Having secured seed investment six months into its inception, the company is in talks for additional funding in an angel round of investment, Luo said.
The newly minted company has garnered a diverse clientele across business-to-business and business-to-consumer sectors, ensuring revenue streams since last year. It is collaborating with the State Grid Corp., and their on-device applications, ranging from music generation to novel writing, have also attracted a user base.
"What sets RWKV apart is its efficiency in computing, reducing the need for extensive computing power compared to traditional large model architecture," Luo said. "This efficiency enables RWKV to operate effectively on various devices, from smartphones and PCs to robots and even electric vehicles, incomparable by other architecture."
Challenges
Moving forward, the company plans to expand RWKV applications to sectors like new energy, humanoid robots, and consumer devices. By collaborating with robotics firms in crafting versatile robots adaptable to multiple scenarios, Luo envisions a future where the same humanoid robot can work at a factory, sort out packages at a warehouse, and take up housework responsibilities.
Addressing challenges faced by AI startups, Luo highlighted the escalating costs of computational power used to train AI models. As computational demands increase worldwide, the expenses for the computing power necessary to train AI models have been soaring. According to an analysis from Stanford University's 2024 Artificial Intelligence Index Report, last year, OpenAI's GPT-4 cost an estimated US$78.4 million to train, while Google's AI model, Gemini Ultra, costs a staggering US$191 million.

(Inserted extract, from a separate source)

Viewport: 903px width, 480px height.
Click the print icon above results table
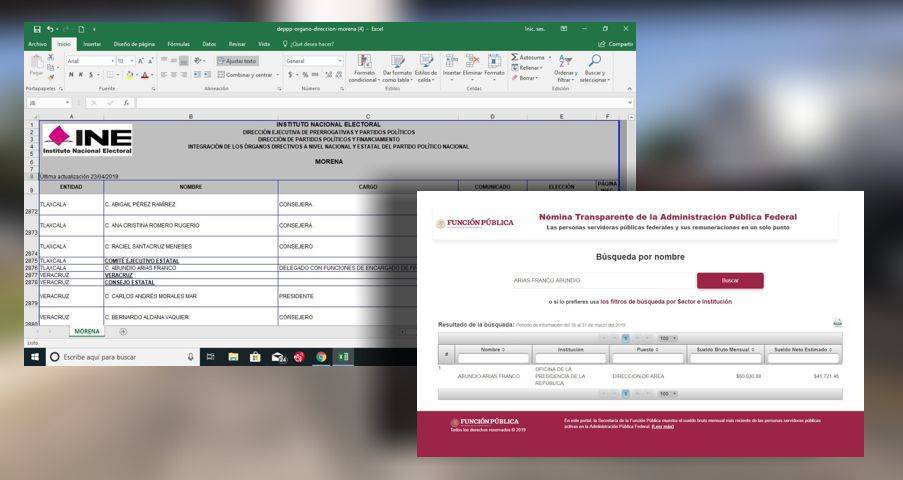pyautogui.click(x=837, y=323)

"Many AI companies found they failed to bring in profits and it was chipmakers that have profited the most from the AI craze," said Luo.
A leading manufacturer of the graphic processing units (GPUs) typically used in AI, NVIDIA briefly overtook Microsoft to become the world's biggest public company June 18. With these two firms and Apple holding market caps of around US$3.2 trillion, in the near term, their rankings within the top three could shift often.

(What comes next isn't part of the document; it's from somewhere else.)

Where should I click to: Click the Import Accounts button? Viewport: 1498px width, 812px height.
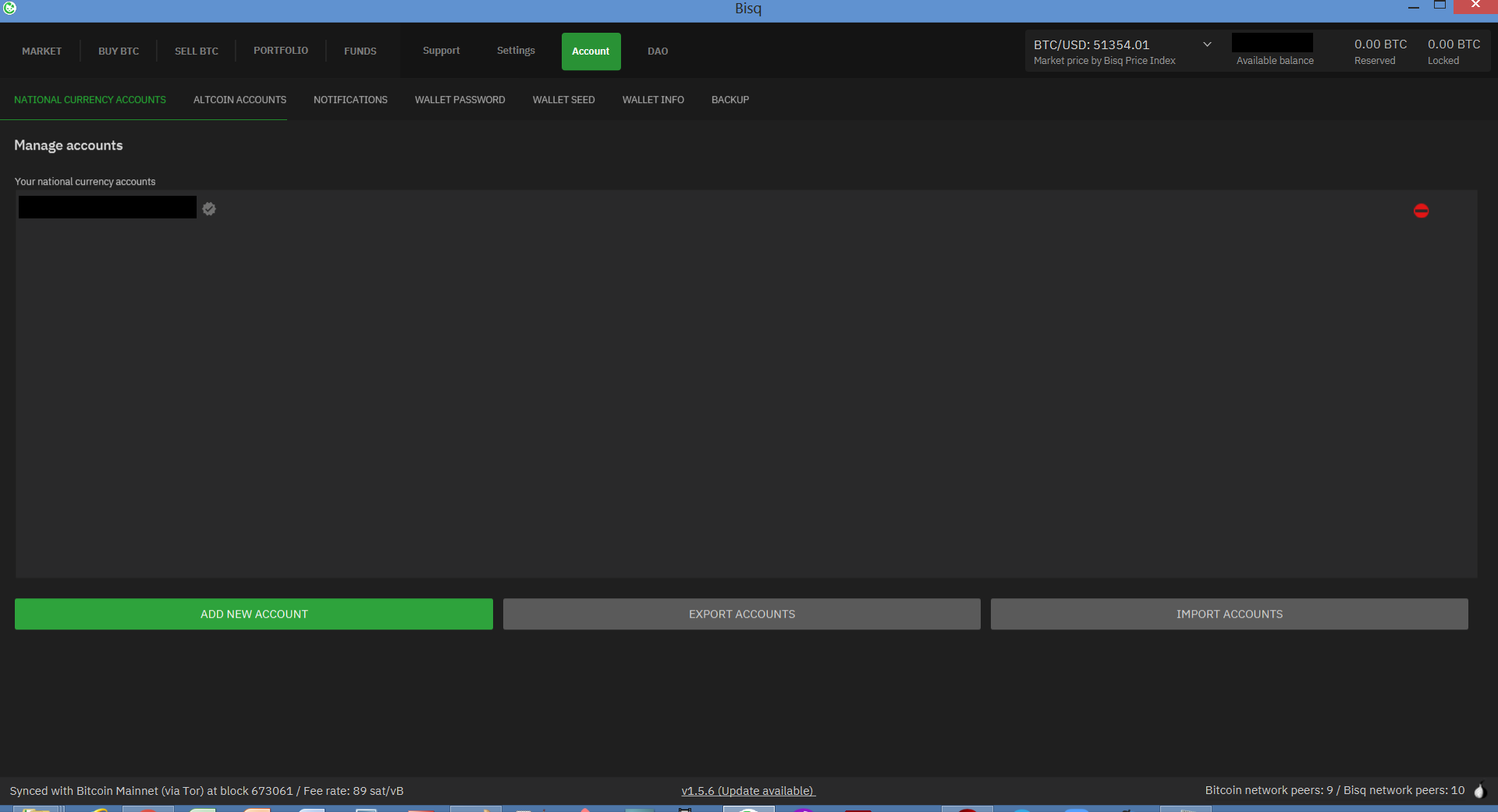pyautogui.click(x=1229, y=614)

Hou Xiaowan (L), manager of global communications of Shenzhen Yuanshi Intelligence Co., explains to a potential user how to use RWKV Music, an application based on the RWKV large model, to generate music at an event in Shenzhen last month.

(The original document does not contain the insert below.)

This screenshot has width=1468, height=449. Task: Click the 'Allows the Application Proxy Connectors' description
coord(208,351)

Addressing the future landscape of the AI industry, Luo cautioned that reckless expansion on computational power and stocking up on GPUs may incur losses, as new types of chips specially designed for AI models may appear.
Steering away from conventional cloud-dependent models, RWKV's on-device operations are more efficient, secure and cost-effective, according to Luo. These advantages have grabbed the attention of some overseas researchers and leading AI companies, he said.
"Researchers from Stanford University, Massachusetts Institute of Technology and Carnegie Mellon University have discussed RWKV in their recently published papers, and AI giants like Microsoft, Google and Meta have also released language models similar to RWKV," he said.
The Shenzhen company is also collaborating with international companies, particularly cloud platforms and chip manufacturers such as Qualcomm, MediaTek, Intel, and AMD, to enhance its global outreach.
In the evolving AI landscape, Shenzhen emerges as a hub fostering innovation and entrepreneurial spirit, offering unique opportunities for AI startups, Luo said. "Shenzhen has a complete AI ecosystem, encompassing software, hardware, models, cloud services, application development, and global hardware sales, interwoven into a comprehensive ecosystem," he said.
He thinks Shenzhen has the opportunity to win out in this AI wave, by integrating edge models with smart hardware. "Shenzhen's greatest asset, which makes it ideal for entrepreneurs, is the entrepreneurial atmosphere it fosters," he said. "Here, everyone is young, striving daily for a better tomorrow."